_Provided records_:
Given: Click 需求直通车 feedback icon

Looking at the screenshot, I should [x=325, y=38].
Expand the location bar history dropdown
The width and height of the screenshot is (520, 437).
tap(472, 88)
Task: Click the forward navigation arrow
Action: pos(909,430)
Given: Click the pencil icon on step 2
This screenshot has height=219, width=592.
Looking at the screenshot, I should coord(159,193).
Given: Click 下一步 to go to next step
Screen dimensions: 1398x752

_Problem to solve_: Convert the rows above into a numbered list, one line per item, dropping any blank lines.

_Task solution_:
1. Given: Click 需求直通车 feedback icon
2. Looking at the screenshot, I should [x=325, y=38].
3. Expand the location bar history dropdown
4. The width and height of the screenshot is (520, 437).
5. tap(472, 88)
6. Task: Click the forward navigation arrow
7. Action: pos(909,430)
8. Given: Click the pencil icon on step 2
9. This screenshot has height=219, width=592.
10. Looking at the screenshot, I should coord(159,193).
11. Given: Click 下一步 to go to next step
12. Screen dimensions: 1398x752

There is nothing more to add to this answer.